[Instructions to follow]:
Copy out every line in the records below that contains the word "Where", treating capital and lowercase letters as different.

[Input for this task]:

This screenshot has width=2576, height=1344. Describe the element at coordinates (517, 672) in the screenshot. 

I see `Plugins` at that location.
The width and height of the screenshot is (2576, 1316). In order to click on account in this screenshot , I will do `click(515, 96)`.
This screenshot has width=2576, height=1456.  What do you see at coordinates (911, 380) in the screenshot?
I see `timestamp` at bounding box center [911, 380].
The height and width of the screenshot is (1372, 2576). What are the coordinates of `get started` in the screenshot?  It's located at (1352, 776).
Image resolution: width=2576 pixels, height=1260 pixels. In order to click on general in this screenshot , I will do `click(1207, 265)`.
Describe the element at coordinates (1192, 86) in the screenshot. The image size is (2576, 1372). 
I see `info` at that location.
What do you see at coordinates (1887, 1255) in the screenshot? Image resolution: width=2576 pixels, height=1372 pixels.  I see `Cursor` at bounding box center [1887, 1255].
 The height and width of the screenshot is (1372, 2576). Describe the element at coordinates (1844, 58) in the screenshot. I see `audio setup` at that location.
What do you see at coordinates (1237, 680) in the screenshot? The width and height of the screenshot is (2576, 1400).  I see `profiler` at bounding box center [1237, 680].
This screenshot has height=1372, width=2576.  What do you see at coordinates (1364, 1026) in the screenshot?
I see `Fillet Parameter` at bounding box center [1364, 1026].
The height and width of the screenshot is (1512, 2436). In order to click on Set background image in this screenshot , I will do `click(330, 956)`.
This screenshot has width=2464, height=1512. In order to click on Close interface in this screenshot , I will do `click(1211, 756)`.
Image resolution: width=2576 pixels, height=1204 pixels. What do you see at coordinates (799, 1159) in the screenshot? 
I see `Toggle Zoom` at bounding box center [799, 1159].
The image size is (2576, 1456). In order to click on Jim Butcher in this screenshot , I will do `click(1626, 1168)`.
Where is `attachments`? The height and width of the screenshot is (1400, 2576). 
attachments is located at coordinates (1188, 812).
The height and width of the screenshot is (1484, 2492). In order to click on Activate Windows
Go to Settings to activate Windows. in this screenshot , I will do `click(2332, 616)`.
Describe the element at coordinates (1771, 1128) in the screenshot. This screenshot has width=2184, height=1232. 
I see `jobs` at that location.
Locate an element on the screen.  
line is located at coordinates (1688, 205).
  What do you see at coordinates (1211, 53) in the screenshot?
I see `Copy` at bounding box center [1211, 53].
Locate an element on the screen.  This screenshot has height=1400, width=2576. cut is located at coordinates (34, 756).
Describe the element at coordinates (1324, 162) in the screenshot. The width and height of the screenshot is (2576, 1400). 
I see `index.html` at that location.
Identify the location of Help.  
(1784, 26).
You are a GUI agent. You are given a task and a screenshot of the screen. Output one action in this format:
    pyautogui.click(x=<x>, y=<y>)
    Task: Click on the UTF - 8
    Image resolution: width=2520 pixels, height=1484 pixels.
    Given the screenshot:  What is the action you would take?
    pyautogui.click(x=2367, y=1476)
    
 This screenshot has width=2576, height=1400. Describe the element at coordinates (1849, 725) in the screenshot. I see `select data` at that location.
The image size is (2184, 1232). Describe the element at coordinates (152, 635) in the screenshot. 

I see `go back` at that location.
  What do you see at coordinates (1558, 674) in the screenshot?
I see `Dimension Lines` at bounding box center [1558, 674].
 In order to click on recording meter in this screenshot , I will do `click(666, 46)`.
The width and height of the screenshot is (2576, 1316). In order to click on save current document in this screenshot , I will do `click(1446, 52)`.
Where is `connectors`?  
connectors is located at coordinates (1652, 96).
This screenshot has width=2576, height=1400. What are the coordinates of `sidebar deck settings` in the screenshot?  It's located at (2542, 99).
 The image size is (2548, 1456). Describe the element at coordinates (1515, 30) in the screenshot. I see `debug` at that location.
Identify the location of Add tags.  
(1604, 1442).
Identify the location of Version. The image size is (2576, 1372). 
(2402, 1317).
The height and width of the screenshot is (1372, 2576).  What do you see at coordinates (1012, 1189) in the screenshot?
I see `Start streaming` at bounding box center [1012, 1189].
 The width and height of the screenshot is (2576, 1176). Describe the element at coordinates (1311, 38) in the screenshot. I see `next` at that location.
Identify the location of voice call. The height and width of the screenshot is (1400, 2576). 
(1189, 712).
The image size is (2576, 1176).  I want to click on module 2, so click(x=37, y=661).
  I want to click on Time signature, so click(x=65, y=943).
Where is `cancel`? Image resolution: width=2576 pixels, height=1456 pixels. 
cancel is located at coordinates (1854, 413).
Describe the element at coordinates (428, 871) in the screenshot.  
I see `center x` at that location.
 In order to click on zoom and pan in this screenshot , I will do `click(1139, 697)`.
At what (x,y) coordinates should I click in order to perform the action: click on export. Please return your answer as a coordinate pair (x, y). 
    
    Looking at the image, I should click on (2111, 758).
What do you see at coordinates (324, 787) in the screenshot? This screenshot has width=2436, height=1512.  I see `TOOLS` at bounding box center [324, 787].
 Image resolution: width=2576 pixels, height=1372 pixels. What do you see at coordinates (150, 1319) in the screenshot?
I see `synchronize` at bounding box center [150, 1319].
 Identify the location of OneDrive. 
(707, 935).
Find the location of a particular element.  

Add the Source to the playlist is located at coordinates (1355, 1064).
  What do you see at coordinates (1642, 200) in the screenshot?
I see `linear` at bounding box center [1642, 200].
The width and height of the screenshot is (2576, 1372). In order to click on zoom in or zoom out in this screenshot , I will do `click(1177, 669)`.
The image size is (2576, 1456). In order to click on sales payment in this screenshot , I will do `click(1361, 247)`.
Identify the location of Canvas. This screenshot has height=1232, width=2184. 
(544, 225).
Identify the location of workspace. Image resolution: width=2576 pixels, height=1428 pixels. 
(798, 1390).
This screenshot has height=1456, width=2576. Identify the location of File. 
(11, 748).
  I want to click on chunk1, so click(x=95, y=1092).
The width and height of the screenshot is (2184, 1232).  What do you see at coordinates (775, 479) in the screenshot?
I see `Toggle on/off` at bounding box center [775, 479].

[Solution to this task]:
Where is `attachments`? The height and width of the screenshot is (1400, 2576). 
Where is `connectors`?  
Where is `cancel`? Image resolution: width=2576 pixels, height=1456 pixels. 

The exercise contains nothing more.